**Objective**
Reproduce the stretch from the line containing "Select the 8 (62%) Independent Members card" through the end of the items, swapping "screenshot" for "capture" and leaving everything else unchanged.

⟨

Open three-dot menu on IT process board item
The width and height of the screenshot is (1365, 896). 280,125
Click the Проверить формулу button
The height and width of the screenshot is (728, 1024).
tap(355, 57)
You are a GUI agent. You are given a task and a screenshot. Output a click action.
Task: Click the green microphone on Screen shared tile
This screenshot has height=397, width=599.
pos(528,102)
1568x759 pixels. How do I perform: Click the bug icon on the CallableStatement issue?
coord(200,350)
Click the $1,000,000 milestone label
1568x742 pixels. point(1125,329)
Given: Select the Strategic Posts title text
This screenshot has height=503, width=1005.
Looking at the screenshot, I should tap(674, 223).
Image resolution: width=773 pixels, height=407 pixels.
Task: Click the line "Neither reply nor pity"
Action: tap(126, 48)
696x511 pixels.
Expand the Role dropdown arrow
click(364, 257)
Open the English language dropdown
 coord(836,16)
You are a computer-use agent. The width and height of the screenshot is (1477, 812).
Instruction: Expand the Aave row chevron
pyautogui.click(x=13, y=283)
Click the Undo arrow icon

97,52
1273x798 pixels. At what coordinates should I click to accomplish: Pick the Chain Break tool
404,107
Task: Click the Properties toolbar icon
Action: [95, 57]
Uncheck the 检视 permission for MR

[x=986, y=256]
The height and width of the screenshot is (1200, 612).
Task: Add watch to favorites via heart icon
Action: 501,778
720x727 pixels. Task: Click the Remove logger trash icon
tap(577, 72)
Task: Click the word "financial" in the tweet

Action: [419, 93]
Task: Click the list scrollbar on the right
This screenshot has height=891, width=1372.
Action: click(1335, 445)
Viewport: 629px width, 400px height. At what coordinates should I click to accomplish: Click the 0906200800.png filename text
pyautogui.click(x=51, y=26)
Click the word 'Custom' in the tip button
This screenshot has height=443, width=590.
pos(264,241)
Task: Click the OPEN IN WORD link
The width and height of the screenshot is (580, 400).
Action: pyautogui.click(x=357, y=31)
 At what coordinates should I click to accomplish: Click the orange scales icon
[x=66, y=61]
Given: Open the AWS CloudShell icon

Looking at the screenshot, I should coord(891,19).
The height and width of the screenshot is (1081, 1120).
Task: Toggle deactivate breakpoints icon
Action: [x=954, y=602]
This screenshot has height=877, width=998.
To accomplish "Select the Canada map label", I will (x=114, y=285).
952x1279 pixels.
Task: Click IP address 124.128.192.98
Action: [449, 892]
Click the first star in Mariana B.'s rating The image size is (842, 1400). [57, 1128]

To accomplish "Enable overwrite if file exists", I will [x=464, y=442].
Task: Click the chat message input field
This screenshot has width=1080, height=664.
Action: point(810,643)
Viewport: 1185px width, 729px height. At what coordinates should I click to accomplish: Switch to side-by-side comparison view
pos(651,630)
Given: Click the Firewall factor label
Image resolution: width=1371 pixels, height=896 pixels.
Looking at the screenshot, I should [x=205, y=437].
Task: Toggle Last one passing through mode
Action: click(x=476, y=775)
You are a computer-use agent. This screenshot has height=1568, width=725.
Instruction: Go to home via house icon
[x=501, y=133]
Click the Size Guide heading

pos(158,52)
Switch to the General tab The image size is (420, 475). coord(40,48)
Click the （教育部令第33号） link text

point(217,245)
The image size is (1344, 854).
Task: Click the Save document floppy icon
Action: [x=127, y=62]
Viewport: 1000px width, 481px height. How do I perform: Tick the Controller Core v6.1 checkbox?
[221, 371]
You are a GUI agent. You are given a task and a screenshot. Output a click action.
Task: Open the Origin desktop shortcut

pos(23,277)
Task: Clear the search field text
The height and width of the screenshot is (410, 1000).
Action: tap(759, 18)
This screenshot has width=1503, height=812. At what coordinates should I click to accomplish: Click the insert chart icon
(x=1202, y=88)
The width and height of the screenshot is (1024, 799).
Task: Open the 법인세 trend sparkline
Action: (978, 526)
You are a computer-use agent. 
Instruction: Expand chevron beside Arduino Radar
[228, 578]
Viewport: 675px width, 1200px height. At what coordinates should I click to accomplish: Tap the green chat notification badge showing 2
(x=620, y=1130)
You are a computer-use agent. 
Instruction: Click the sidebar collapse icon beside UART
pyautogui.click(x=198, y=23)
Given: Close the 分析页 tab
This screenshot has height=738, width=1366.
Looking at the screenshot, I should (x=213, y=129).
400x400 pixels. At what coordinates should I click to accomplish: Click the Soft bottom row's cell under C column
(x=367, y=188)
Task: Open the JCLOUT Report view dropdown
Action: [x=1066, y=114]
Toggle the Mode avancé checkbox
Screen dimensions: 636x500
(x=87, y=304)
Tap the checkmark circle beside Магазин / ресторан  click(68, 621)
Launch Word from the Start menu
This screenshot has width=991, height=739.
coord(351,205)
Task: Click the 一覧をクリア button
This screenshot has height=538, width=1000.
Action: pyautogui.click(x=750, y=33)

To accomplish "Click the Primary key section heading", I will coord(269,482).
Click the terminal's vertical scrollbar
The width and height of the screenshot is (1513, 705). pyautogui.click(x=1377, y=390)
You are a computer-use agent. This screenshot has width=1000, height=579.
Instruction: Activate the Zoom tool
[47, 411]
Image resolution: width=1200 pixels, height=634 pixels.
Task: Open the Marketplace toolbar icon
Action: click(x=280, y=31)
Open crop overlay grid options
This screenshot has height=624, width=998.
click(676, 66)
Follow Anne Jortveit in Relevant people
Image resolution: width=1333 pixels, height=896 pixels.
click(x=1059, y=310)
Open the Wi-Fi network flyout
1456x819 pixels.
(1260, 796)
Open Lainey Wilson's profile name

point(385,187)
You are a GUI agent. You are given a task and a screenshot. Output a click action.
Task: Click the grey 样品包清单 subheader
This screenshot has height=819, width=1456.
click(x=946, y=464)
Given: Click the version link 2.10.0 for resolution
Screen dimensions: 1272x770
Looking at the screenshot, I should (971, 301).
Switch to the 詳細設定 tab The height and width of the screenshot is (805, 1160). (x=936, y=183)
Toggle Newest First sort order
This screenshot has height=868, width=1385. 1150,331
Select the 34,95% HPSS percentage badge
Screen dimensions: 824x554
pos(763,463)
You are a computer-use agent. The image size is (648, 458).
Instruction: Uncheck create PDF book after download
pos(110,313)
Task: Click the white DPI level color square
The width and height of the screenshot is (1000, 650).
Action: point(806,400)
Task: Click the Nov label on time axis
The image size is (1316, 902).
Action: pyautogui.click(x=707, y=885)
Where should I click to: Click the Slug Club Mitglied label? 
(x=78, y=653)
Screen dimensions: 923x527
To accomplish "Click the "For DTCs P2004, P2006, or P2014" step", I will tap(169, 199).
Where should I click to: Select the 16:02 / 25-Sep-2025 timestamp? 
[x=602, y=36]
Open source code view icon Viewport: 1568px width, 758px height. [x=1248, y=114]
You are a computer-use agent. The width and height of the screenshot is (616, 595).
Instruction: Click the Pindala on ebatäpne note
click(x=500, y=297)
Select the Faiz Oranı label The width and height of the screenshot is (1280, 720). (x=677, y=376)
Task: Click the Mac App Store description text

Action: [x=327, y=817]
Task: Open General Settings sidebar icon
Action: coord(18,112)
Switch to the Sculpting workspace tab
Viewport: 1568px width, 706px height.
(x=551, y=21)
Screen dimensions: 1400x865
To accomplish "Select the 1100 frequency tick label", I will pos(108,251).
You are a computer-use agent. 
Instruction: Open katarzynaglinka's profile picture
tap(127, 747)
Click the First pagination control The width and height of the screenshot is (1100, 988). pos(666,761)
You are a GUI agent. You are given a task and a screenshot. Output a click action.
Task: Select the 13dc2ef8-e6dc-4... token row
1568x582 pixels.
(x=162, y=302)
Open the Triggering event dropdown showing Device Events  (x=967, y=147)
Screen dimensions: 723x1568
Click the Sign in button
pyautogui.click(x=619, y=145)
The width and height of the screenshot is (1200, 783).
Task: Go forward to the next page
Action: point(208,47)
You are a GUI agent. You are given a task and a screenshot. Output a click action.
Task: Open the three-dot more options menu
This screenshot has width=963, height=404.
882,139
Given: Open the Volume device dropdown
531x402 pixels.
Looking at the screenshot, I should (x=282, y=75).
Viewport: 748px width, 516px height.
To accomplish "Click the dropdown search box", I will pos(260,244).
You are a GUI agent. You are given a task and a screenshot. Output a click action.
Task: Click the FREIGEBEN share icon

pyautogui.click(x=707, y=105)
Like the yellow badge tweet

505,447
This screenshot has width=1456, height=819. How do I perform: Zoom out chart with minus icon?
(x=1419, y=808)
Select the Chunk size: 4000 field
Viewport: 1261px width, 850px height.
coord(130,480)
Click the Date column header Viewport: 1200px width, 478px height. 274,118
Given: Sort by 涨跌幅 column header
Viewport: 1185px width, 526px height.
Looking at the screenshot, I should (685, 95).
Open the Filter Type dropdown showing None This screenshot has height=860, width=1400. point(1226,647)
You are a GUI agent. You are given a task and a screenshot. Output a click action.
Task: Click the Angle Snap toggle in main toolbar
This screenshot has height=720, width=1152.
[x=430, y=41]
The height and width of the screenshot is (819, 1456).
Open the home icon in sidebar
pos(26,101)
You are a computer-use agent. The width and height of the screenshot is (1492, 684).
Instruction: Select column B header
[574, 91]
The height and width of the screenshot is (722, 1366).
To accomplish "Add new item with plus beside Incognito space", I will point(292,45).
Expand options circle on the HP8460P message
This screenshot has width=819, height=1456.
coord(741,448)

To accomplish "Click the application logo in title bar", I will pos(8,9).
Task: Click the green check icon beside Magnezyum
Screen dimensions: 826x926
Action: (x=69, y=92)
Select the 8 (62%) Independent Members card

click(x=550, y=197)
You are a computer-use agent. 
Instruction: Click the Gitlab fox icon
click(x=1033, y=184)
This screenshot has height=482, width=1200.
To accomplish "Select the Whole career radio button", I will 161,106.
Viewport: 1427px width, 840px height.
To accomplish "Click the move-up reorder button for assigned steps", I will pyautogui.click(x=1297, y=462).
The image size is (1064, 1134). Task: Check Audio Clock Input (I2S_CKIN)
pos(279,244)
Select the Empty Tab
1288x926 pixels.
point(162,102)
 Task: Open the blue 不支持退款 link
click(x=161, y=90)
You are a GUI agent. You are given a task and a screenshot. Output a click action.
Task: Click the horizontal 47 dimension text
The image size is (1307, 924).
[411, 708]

⟩

**Finished exercise**
Select the 8 (62%) Independent Members card

click(x=550, y=197)
You are a computer-use agent. 
Instruction: Click the Gitlab fox icon
click(x=1033, y=184)
This capture has height=482, width=1200.
To accomplish "Select the Whole career radio button", I will 161,106.
Viewport: 1427px width, 840px height.
To accomplish "Click the move-up reorder button for assigned steps", I will pyautogui.click(x=1297, y=462).
The image size is (1064, 1134). Task: Check Audio Clock Input (I2S_CKIN)
pos(279,244)
Select the Empty Tab
1288x926 pixels.
point(162,102)
 Task: Open the blue 不支持退款 link
click(x=161, y=90)
You are a GUI agent. You are given a task and a capture. Output a click action.
Task: Click the horizontal 47 dimension text
The image size is (1307, 924).
[411, 708]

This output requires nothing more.